◆ Aim ◆
Could you put the stretch of entries that opens with the line containing "Select the DimXpert ribbon tab" and closes with the line containing "tap(1623, 204)", both lines included, into a JSON list of strings with one string per line, leaving out blank lines and everything else?

◆ Data shown ◆
%%
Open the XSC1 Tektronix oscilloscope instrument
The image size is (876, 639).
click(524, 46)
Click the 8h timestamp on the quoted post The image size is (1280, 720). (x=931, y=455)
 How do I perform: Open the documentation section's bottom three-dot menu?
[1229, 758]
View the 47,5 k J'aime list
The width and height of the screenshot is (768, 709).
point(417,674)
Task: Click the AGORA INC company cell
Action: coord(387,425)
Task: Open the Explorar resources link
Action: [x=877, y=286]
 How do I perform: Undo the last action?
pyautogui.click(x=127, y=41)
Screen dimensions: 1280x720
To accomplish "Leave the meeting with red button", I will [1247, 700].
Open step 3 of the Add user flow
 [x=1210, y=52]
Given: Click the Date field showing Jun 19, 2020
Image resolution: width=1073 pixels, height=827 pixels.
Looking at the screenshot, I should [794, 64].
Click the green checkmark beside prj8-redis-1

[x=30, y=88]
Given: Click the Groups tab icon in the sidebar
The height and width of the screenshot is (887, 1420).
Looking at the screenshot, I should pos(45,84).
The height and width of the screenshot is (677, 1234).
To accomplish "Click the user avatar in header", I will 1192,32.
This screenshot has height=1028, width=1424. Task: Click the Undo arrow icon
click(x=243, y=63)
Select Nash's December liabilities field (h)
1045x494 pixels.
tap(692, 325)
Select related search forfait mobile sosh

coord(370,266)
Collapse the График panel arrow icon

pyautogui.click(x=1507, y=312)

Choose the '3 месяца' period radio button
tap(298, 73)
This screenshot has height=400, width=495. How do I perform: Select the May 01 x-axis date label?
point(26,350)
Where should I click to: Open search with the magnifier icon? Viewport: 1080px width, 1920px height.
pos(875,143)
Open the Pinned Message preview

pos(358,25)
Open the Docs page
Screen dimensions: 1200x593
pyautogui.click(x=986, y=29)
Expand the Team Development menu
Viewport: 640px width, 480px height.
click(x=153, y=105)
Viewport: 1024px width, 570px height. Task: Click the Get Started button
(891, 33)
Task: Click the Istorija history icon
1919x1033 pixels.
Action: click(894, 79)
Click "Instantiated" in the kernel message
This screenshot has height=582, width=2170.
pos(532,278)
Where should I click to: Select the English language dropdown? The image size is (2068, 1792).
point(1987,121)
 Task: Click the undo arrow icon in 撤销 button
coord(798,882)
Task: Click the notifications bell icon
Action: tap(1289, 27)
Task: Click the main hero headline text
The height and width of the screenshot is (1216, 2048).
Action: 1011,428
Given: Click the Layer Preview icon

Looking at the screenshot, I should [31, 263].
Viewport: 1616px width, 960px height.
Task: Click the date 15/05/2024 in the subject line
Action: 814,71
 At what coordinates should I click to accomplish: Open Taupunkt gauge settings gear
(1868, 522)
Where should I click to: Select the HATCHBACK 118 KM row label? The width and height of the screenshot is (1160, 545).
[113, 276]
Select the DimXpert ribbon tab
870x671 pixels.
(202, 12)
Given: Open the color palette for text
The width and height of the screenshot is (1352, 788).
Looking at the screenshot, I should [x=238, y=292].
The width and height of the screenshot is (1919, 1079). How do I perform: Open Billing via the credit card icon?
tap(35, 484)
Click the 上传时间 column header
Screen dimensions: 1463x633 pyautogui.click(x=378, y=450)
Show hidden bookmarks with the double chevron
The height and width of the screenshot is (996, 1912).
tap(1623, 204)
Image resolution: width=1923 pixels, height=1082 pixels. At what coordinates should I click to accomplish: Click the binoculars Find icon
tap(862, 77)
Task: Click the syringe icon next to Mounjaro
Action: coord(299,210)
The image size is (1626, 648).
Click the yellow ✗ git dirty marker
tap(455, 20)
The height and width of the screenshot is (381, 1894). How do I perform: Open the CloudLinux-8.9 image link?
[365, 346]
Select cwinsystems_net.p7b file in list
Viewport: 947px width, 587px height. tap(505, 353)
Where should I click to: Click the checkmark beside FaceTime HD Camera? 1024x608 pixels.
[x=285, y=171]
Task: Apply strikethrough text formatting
%%
◆ Reply ◆
[
  "Select the DimXpert ribbon tab",
  "870x671 pixels.",
  "(202, 12)",
  "Given: Open the color palette for text",
  "The width and height of the screenshot is (1352, 788).",
  "Looking at the screenshot, I should [x=238, y=292].",
  "The width and height of the screenshot is (1919, 1079). How do I perform: Open Billing via the credit card icon?",
  "tap(35, 484)",
  "Click the 上传时间 column header",
  "Screen dimensions: 1463x633 pyautogui.click(x=378, y=450)",
  "Show hidden bookmarks with the double chevron",
  "The height and width of the screenshot is (996, 1912).",
  "tap(1623, 204)"
]